Two recent examples: the late
Father Michael Shirres of Auckland, a theologian and authority on Maori spirituality, who admitted abusing a young girl –
although it’s suspected there were many others – and was quietly placed on a
sex offenders programme; and Fr Magnus Murray of Dunedin, who remained a priest
for nearly two decades after his offending against boys was revealed to his
bishop. He eventually admitted 10 charges and was jailed in 2003.
Records show that Murray was
shifted from parish to parish while his past was kept secret – the so-called
geographical solution.
The scale and impunity of
offending by priests beggars belief. A 2012 American documentary, Mea Maxima Culpa: Silence in the House of
God, chronicled in chilling detail the brazen, systematic abuse of
vulnerable boys and young men and the ease with which the perpetrators –
playing on their standing in communities that were conditioned to revere
priests – were able to evade accountability for their monstrous acts.

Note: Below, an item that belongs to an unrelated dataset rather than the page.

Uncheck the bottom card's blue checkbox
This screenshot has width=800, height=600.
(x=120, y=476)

All Catholics should watch Mea Maxima Culpa, as painful as it might
be.
The offenders were typically
charismatic and confident – so confident that they would even abuse boys during
the rite of confession. The Church hierarchy was principally concerned with
protecting itself, quietly paying off complainants and binding them to declarations of
confidentiality.
How far up the hierarchy did
the cover-up extend? “The higher you go, the more they know,” said a former
Benedictine monk who now counsels victims of clerical abuse.

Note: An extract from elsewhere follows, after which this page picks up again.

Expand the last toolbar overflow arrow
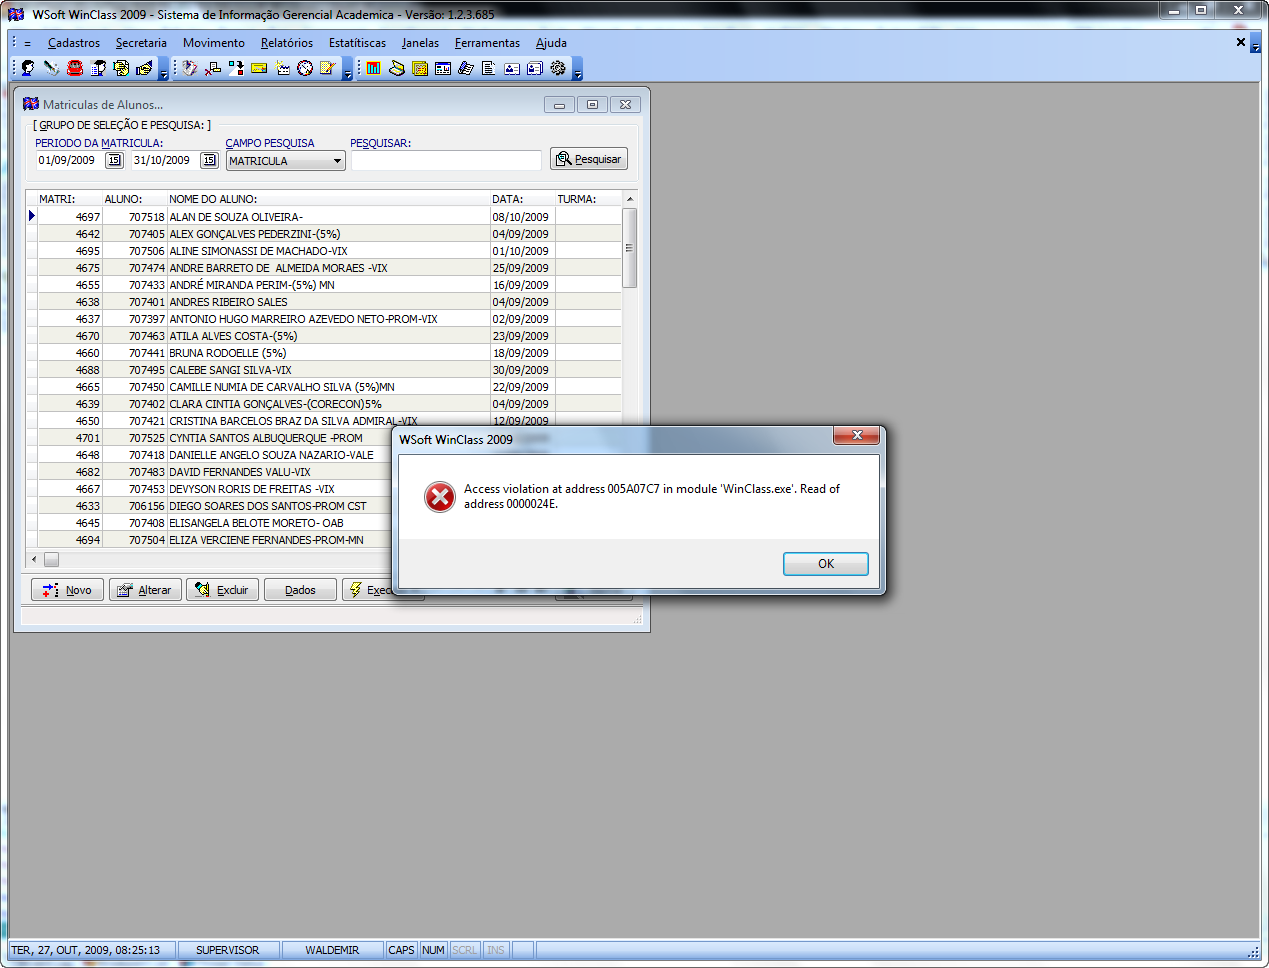The image size is (1269, 968). 577,73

Courageous whistle-blowers
within the Church have been ostracised as troublemakers – even traitors.
All these themes are explored
in the Australian novelist Thomas Keneally’s book Crimes of the Father. It’s a rather plodding novel but Keneally, who
once trained for the priesthood, accurately depicts what you might call the
“atmospherics” of the Church – the calcified rituals, the obeisance to hierarchical
authority and the resistance to outside scrutiny.
It goes without saying that
preying on the young and vulnerable, and cynically taking advantage of parents’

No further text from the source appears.